Goal of the exercise => Find the line with "You are a GUI" in the entries below. Repeat it, every following line, and the line with "Task: Expand the Grid display tree item", exactly and with nothing added.
---------- Study material ----------
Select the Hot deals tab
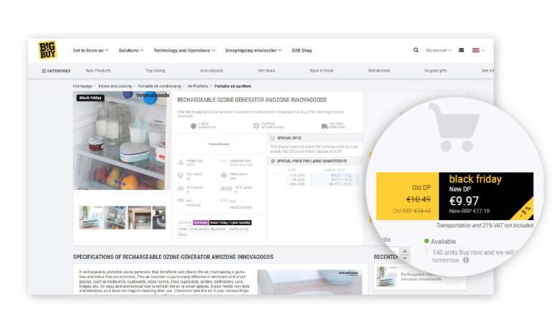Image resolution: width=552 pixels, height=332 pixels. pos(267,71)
----------
---------- Study material ----------
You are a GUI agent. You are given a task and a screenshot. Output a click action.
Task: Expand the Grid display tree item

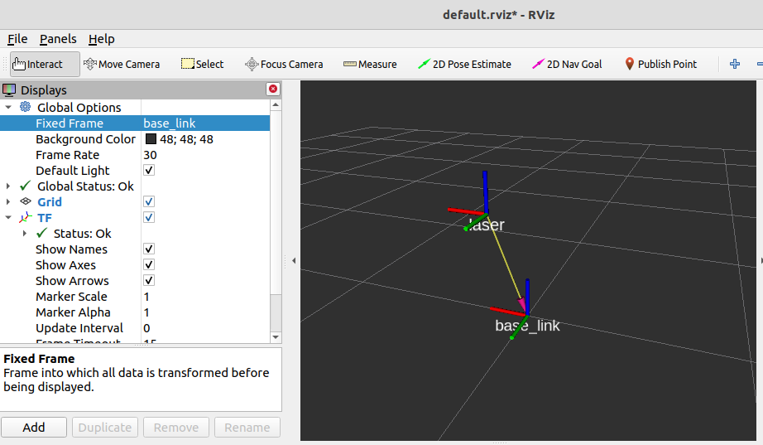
----------
---------- Study material ----------
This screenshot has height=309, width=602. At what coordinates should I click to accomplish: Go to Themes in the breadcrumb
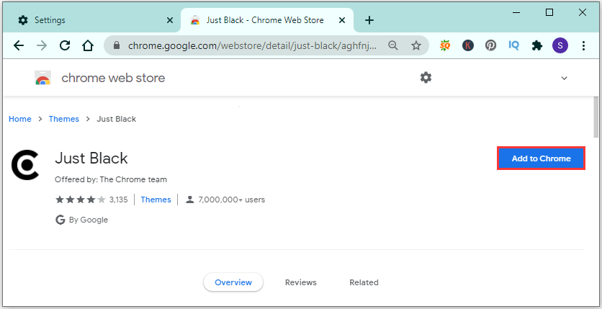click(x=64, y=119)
----------
Solution to this exercise =>
You are a GUI agent. You are given a task and a screenshot. Output a click action.
Task: Expand the Grid display tree item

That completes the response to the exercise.